Cécile Popowitz, 9 ans à peine, est arrêtée avec sa mère Tauba à leur domicile dans le 20e  arrondissement lors de la rafle du Vel d’Hiv. Elles réussissent à s’échapper du garage où la police a regroupé les personnes arrêtées. Tauba (33ans) confie sa fille et ses deux nièces  Paulette et Suzanne Klaper à une voisine, madame Sené, et lui demande de les emmener à Chavagnes chez Auguste et Moisette Raffin. Elles les connaissaient déjà, car en 1940-41 elles avaient  passé des vacances chez eux envoyées par l’association  "la famille du prisonnier". Leurs pères, engagés volontaires dans l’armée française étaient alors prisonniers dans un stalag en Allemagne.

A la gare d’Austerlitz Odette Melszpajz, dont la mère a aussi échappé à la rafle, les rejoint.

Les fillettes fréquentent l’école de Nazareth et Moisette Raffin leur apprend les prières catholiques et le signe de croix. Elles doivent dire qu’elles ont quitté Paris par crainte des bombardements. Protégées par le silence de l’école qui connaissait leur origine, entourées par l’affection des Raffin, elles ont pu mener "une vie normale".
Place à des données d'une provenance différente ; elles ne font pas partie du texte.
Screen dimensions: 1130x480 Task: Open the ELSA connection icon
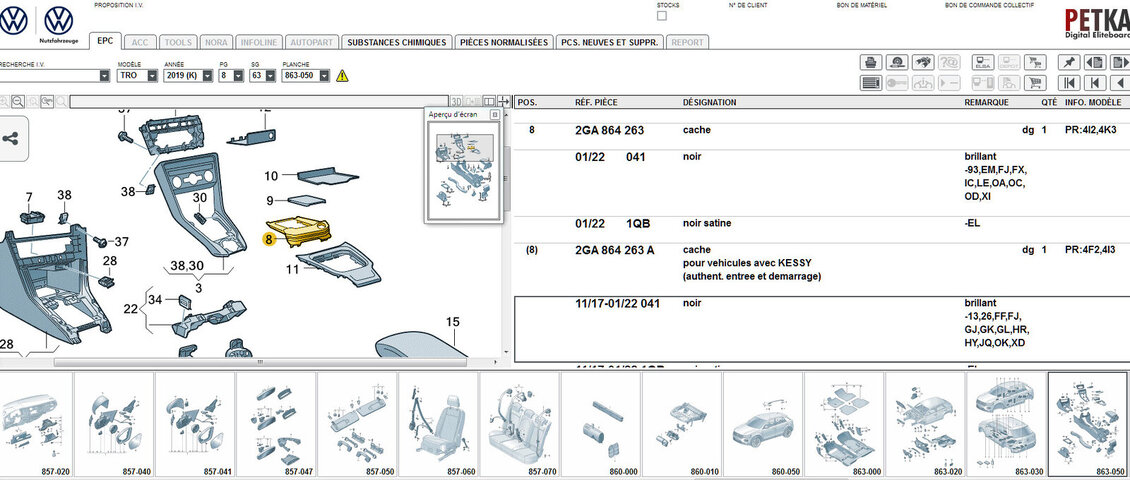[x=982, y=62]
Odette reste 8 mois chez les Raffin, puis retrouve sa mère réfugiée à 10 km de Chavagnes à La-Basse-Clavelière. Elles sont cachées chez les Guillemot qui sont les parents adoptifs de Moisette Raffin. Le maire de St Fulgent leur fournit de fausses cartes d’identité.
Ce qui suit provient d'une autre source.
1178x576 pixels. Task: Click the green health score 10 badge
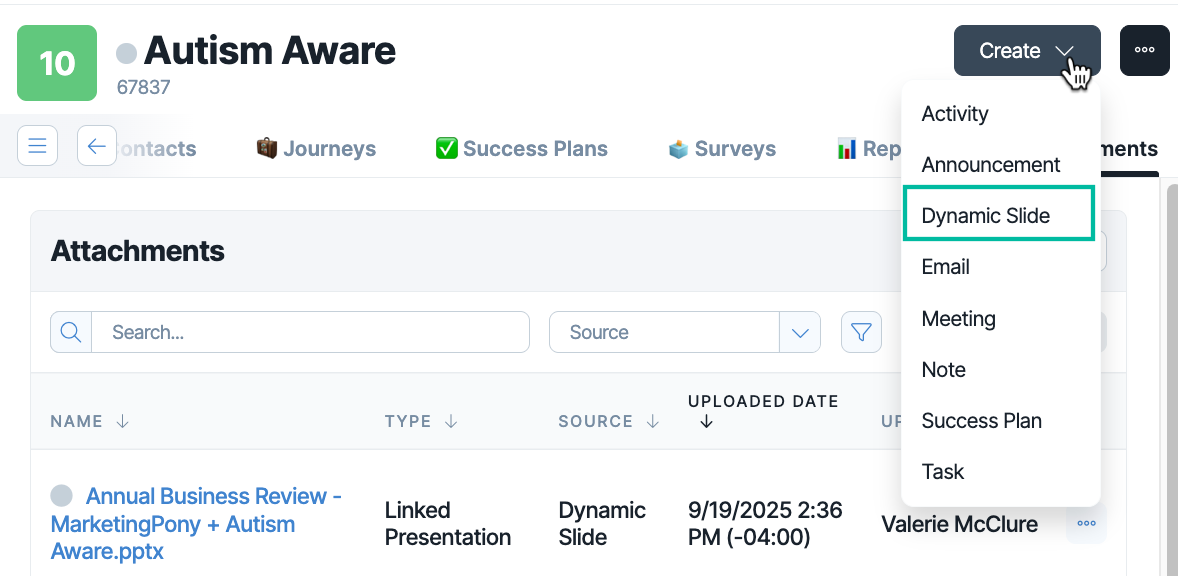coord(57,63)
Les 4 fillettes receuillies par les époux Raffin

Histoire de David et Estera FUCHS, sauvés par Marie-Elise Roger, reconnue «  Juste parmi les Nations le 30 mars 1999

Marie-Elise Roger Marie-Elise Roger est couturière à Chavagnes. Elle vit modestement avec sa fille Bernadette, 7 ans car son mari est en captivité en Allemagne.

Protéger ces enfants était pour elle un acte naturel : "Je ne pensais même pas aux risques. C’étaient des enfants qu’il fallait accueillir, voilà tout !.... J’ai seulement accueilli un petit bonhomme qui venait de perdre ses parents en déportation, l’étoile jaune encore dans sa poche. Je l’ai aimé et je lui ai donné à manger. Si je n’avais pas fait cela, là ça n’aurait pas été normal".

Abraham et Déborah FUCHS étaient originaires de Pologne. Ils étaient forains et vivaient à Etrepagny dans l’Eure. Il avait 36 ans et elle 37 ans quand ils sont arrêtés à leur domicile en juillet 1942. Ils sont déportés à Auschwitz par les convois 13 et 14. 

Leurs deux enfants, Estera, 10 ans et David, 8 ans, passent deux mois à l’hospice du "Petit Andelys", puis sont  recueillis par une tante, Rachel, qui vit à Paris. Elle les garde  jusqu’à la fin 1943, puis les confie au foyer Lamarck de L’UGIF. Ils sont alors conduits à Chavagnes par la convoyeuse du service de placement clandestin, Suzanne Mathieu.

Estera, renommée Simone, est placée dans le bourg chez Emile et Eulalie DROUIN qui deviennent pour elle "maman Lalie et papa Emile".

David, dit Daniel est accueilli chez Marie-Elise ROGER qui va l’élever ainsi que deux autres enfants dont les pères sont prisonniers de guerre. 

"Elle m’a redonné la vie et m’a aimé comme son enfant" disait d’elle David après la guerre.

Il n’a jamais cessé de l’appeler "maman" et de la chérir jusqu’à sa mort.